Copy out the stretch of data from its very beginning through the line containing "Ltd [751, 194]", reproducing each line unchanged.

┌─ STORED ROWS

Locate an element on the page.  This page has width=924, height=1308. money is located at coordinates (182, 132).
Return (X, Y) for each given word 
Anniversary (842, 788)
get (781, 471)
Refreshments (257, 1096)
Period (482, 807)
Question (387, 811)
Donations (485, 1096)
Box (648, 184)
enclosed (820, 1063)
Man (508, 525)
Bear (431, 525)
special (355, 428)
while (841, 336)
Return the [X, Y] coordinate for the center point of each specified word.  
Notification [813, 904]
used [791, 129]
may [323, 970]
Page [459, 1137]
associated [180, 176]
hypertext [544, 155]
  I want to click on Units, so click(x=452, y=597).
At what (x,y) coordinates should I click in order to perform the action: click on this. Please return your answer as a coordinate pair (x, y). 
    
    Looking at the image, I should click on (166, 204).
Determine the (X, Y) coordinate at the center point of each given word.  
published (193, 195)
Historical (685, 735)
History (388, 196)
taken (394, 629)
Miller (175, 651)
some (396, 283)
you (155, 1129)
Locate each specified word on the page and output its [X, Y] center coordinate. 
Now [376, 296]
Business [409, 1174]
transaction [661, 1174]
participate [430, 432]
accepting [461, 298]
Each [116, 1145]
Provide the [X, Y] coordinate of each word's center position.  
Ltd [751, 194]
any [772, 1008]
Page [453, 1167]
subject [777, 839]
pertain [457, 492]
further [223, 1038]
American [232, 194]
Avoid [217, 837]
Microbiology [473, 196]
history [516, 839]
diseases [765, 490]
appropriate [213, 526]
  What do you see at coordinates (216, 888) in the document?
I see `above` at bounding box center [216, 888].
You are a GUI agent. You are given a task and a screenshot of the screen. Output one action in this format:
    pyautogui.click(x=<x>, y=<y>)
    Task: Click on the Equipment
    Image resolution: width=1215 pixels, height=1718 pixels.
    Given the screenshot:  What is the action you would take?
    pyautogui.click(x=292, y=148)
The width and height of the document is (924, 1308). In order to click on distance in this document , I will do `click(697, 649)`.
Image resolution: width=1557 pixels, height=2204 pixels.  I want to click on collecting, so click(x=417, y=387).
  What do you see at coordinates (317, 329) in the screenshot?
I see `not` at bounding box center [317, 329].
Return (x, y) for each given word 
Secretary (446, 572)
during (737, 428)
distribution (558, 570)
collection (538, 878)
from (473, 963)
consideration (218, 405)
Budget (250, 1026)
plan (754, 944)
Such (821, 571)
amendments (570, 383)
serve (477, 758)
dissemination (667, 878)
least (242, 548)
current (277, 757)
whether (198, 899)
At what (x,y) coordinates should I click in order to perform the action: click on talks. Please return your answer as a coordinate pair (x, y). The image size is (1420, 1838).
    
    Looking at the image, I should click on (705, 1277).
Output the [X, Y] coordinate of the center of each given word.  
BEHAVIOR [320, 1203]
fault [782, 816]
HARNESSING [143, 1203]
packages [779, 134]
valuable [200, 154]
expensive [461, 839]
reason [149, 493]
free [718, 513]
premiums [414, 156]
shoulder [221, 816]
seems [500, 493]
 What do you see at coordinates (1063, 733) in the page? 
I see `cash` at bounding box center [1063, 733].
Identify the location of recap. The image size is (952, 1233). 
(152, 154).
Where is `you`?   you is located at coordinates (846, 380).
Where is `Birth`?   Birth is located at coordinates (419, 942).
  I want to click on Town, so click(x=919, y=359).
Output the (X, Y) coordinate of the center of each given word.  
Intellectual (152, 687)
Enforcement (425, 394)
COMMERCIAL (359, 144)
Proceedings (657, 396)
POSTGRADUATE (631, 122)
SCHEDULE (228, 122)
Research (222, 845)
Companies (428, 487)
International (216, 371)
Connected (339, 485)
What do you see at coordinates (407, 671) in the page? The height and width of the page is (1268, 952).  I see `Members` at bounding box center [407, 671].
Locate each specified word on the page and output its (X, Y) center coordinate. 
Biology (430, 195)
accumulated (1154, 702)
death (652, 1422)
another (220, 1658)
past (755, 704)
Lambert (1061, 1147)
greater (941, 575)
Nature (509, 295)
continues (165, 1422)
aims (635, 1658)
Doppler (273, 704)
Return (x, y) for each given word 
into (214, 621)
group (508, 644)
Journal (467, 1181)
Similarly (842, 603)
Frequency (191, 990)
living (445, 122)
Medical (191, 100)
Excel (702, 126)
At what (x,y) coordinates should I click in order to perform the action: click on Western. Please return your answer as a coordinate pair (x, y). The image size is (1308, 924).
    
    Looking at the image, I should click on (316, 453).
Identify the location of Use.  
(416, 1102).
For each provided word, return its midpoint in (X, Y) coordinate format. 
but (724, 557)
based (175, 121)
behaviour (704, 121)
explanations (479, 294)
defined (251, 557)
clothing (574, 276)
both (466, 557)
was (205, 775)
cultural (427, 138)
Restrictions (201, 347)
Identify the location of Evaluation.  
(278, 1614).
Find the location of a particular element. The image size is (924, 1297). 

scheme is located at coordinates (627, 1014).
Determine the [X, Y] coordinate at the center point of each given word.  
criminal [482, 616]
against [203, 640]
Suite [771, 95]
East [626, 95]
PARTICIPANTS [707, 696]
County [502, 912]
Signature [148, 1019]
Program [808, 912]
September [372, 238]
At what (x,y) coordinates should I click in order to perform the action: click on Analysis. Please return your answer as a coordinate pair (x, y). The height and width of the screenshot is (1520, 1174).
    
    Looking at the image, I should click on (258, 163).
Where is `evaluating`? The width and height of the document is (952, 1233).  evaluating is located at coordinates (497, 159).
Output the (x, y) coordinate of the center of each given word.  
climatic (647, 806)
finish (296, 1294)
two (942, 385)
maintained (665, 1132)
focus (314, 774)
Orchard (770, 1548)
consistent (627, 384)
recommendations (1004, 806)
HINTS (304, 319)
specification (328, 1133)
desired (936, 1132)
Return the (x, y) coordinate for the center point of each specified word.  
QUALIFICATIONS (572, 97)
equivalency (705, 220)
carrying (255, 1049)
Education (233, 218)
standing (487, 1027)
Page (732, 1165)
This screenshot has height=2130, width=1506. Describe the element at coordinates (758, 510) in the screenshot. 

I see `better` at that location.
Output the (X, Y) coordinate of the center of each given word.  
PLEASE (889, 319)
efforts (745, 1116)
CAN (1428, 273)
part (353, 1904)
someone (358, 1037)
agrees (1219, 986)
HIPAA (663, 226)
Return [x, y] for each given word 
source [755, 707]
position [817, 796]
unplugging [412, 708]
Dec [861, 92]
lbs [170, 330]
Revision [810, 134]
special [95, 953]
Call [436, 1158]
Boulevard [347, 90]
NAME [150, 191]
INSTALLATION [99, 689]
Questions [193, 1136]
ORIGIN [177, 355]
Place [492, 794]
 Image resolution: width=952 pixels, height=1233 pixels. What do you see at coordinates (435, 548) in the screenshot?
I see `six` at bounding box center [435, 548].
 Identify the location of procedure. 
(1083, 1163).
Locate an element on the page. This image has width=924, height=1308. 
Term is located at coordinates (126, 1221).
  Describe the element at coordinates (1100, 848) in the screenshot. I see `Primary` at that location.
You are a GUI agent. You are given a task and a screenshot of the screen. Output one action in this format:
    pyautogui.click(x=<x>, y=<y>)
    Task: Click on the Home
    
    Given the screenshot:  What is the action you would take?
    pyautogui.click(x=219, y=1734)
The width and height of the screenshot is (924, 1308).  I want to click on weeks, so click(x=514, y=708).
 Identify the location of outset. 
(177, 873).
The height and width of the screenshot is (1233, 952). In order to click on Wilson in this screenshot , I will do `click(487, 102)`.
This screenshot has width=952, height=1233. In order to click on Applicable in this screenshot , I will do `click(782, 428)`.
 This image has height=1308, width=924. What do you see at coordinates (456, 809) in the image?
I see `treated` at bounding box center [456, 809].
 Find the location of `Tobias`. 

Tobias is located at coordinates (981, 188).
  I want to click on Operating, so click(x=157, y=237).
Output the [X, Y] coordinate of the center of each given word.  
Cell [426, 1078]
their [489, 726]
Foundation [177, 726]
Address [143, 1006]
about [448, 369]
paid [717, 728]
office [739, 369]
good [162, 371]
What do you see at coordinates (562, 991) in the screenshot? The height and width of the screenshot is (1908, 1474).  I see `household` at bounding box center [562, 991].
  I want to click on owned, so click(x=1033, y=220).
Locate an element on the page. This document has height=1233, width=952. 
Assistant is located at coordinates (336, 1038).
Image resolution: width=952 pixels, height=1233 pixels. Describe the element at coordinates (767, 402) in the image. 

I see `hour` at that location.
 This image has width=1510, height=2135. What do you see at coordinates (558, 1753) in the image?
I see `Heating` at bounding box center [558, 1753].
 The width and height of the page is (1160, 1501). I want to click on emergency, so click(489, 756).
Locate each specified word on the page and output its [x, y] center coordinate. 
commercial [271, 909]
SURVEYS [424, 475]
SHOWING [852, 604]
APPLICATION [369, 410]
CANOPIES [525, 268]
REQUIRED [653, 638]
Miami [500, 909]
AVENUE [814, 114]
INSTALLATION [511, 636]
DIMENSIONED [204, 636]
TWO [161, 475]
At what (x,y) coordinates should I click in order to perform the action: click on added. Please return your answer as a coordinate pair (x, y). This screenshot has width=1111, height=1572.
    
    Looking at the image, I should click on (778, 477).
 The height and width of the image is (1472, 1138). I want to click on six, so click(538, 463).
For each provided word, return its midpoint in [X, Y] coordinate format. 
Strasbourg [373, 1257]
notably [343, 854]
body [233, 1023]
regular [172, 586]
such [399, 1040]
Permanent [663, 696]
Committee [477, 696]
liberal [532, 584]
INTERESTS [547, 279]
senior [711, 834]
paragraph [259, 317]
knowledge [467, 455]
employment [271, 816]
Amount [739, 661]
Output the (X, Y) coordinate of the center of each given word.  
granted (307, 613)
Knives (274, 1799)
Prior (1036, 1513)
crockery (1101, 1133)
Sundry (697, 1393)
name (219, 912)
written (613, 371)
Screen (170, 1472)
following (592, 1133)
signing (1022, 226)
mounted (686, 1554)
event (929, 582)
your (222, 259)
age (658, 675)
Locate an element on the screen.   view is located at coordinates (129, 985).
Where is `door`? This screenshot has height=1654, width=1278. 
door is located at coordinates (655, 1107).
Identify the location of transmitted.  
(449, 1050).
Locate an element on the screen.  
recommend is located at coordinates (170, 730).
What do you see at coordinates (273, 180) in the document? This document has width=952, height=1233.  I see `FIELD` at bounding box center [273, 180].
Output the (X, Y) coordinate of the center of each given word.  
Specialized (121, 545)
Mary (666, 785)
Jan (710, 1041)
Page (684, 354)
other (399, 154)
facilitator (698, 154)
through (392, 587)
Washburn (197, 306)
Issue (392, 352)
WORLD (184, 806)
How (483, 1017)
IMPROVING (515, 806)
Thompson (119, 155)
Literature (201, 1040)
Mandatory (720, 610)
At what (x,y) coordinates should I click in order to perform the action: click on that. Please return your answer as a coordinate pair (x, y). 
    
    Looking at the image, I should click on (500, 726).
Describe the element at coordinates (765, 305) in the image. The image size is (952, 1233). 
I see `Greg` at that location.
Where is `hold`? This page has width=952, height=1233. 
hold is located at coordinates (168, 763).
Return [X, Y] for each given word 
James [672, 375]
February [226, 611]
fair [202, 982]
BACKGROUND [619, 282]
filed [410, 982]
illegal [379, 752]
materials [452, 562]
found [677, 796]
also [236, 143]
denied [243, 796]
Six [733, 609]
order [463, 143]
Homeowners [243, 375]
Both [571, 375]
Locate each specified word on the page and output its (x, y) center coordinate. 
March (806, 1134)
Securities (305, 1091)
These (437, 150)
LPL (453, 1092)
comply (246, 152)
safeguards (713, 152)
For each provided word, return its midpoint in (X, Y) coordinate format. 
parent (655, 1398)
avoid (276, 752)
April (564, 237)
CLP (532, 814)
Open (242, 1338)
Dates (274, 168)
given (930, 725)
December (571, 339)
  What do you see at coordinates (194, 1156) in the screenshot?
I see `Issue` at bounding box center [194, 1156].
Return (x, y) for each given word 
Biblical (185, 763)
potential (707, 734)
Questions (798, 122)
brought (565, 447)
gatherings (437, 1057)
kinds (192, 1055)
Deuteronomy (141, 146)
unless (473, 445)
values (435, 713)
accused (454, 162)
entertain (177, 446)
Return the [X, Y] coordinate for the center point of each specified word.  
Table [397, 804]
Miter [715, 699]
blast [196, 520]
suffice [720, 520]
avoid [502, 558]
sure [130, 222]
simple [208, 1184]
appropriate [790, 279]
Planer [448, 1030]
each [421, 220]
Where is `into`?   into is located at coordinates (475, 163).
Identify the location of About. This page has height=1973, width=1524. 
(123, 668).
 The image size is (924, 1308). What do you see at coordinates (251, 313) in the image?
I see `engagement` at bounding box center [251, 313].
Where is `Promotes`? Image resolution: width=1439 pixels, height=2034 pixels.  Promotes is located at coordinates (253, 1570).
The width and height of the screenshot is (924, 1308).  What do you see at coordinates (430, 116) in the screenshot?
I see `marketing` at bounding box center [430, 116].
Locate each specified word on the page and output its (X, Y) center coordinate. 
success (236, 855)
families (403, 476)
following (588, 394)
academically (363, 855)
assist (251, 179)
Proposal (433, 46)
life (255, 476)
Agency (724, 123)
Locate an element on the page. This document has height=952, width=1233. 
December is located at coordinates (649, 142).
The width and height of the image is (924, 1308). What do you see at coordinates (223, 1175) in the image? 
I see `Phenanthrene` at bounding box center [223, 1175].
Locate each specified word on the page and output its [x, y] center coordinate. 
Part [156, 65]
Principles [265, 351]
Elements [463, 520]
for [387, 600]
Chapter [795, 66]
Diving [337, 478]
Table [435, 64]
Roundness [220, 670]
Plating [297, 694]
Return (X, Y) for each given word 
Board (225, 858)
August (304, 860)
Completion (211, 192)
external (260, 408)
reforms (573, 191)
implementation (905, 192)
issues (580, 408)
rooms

└─

CORRECT RESPONSE ::
Locate an element on the page.  This page has width=924, height=1308. money is located at coordinates (182, 132).
Return (X, Y) for each given word 
Anniversary (842, 788)
get (781, 471)
Refreshments (257, 1096)
Period (482, 807)
Question (387, 811)
Donations (485, 1096)
Box (648, 184)
enclosed (820, 1063)
Man (508, 525)
Bear (431, 525)
special (355, 428)
while (841, 336)
Return the [X, Y] coordinate for the center point of each specified word.  
Notification [813, 904]
used [791, 129]
may [323, 970]
Page [459, 1137]
associated [180, 176]
hypertext [544, 155]
  I want to click on Units, so click(x=452, y=597).
At what (x,y) coordinates should I click in order to perform the action: click on this. Please return your answer as a coordinate pair (x, y). 
    
    Looking at the image, I should click on (166, 204).
Determine the (X, Y) coordinate at the center point of each given word.  
published (193, 195)
Historical (685, 735)
History (388, 196)
taken (394, 629)
Miller (175, 651)
some (396, 283)
you (155, 1129)
Locate each specified word on the page and output its [X, Y] center coordinate. 
Now [376, 296]
Business [409, 1174]
transaction [661, 1174]
participate [430, 432]
accepting [461, 298]
Each [116, 1145]
Provide the [X, Y] coordinate of each word's center position.  
Ltd [751, 194]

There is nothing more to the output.